Когда ей было года два, Когда весной росла трава И распускались клёны, Её гулять водили в сад, И старый дом был встрече рад, И рад был сад зеленый. Был звонок детский голосок, Был на дорожке желт песок, Кружась, летали мошки, Был весел смех, светла слеза, А дом смотрел во все глаза, Во все свои окошки. А по дорожкам взад-вперед, Подолгу стоя у ворот, Спокойны и суровы, Втроем, попарно и одни, Былые вспоминая дни, Гуляли чинно вдовы. И та, древнейшая из них, Чей шаг был тих и голос тих, Чьи пальцы были тонки, В мантилье дедовских времен Садилась под столетний клен На солнышке в сторонке. И вдаль вперяя мутный взор. Ложились тени на забор, День уходил за крышу, — А ветер лентами чепца Играл у самого лица, Шептал ей нежно – «Слышу!»

10 марта 1939 года, Москва

 

Из последних стихов

ПОЭТУ

Памяти А. С. Кочеткова*

Тебя я знала, но жаль, что немного… С улыбкой милой, с большими глазами, В любви к поэзии, в близости Бога Мы неразрывны… Но что перед нами? Мы неразрывны… Наши души — Грустные пленницы в страшном мире. Сердце поэта всё тише, всё глуше, Небо всё ближе, всё шире и шире. Что перед нами? – Свет бесконечный, Где наше счастье, любовь, совершенство. Рано умолкший, ушел ты навечно, Гордую муку сменил на блаженство.

5 июня 1953 года, Москва

 

Примечания

с. 108 «Подосинки» – совхоз в одноименной деревне, вошедшей теперь в черту Москвы. В 1920-х и даже в начале 1930-х годов здесь часто москвичи снимали дачи.

с. 139 Хауз – водоем для священных омовений около мечети (примеч. А. В. Горнунг).

с. 140 Это и следующее стихотворения посвящены мужу.

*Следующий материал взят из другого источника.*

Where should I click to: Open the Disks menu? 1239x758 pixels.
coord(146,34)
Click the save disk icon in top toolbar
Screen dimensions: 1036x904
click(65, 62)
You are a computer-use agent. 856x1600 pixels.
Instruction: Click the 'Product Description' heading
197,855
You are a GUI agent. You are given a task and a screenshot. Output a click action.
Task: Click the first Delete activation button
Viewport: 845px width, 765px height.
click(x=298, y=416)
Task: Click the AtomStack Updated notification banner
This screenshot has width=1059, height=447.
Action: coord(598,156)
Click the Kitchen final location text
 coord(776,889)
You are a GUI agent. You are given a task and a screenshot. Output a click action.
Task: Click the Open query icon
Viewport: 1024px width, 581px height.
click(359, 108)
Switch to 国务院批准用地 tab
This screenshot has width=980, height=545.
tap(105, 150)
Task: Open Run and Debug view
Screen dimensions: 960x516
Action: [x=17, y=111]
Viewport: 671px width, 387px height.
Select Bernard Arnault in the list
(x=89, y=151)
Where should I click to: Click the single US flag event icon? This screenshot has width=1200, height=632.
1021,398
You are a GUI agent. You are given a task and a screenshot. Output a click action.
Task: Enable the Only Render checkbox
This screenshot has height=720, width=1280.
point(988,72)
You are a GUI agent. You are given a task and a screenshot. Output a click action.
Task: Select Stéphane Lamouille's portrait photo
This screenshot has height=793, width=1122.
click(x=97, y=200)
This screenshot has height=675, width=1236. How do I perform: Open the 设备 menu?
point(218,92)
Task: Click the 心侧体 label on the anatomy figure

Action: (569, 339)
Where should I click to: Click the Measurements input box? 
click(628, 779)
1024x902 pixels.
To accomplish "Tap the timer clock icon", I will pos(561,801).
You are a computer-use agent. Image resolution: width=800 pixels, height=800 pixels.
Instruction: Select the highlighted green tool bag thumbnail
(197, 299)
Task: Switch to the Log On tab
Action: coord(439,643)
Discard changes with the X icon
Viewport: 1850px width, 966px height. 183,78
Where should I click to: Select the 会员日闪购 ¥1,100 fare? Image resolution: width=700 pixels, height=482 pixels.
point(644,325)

с. 142 Опубликовано вместе со стихотворениями «Остап», «Вдовий дом», «Судить не нам…» и «Извозчик» в журнале «Новый мир» в 1993 году (№ 6. С. 156–157).

с. 147 Более года А. В. и Л. В Горнунги из-за квартирных трудностей в Москве снимали комнату в подмосковном поселке Лось (прежняя Джамгаровка), где постоянно жила семья их друга поэта А. С. Кочеткова.

с. 152 «Вдовий дом» – здание дворянской богадельни на углу Садовой и Новинского бульвара. При доме до революции был огромный парк, на части которого сейчас находится новая территория зоопарка и планетарий. От щербатовского дома, где жила в детстве А. В., до вдовьего сада было близко.

с. 154 Последнее стихотворение Анастасии Васильевны. Поэт Александр Сергеевич Кочетков (1900–1953), близкий друг А. В. и Л. В. Горнунгов, умер 1 мая 1953 года.